Up to and including the line with "staff blog (1216, 1714)", restate the records below word for word, beginning with their first line.

* _Records from a dataset_
◇ ◇ ◇ ◇ ◇ ◇ ◇

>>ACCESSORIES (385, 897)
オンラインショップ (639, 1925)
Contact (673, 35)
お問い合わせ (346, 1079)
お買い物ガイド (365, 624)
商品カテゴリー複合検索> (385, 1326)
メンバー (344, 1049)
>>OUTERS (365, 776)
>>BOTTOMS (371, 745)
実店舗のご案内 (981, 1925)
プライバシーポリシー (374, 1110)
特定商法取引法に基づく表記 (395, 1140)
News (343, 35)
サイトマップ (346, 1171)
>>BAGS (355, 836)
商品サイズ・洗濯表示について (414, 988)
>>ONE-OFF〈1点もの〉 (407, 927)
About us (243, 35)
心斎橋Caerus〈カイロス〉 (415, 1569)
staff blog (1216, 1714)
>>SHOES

◇ ◇ ◇ ◇ ◇ ◇ ◇

* _OUTPUT OF THE EXERCISE_
>>ACCESSORIES (385, 897)
オンラインショップ (639, 1925)
Contact (673, 35)
お問い合わせ (346, 1079)
お買い物ガイド (365, 624)
商品カテゴリー複合検索> (385, 1326)
メンバー (344, 1049)
>>OUTERS (365, 776)
>>BOTTOMS (371, 745)
実店舗のご案内 (981, 1925)
プライバシーポリシー (374, 1110)
特定商法取引法に基づく表記 (395, 1140)
News (343, 35)
サイトマップ (346, 1171)
>>BAGS (355, 836)
商品サイズ・洗濯表示について (414, 988)
>>ONE-OFF〈1点もの〉 (407, 927)
About us (243, 35)
心斎橋Caerus〈カイロス〉 (415, 1569)
staff blog (1216, 1714)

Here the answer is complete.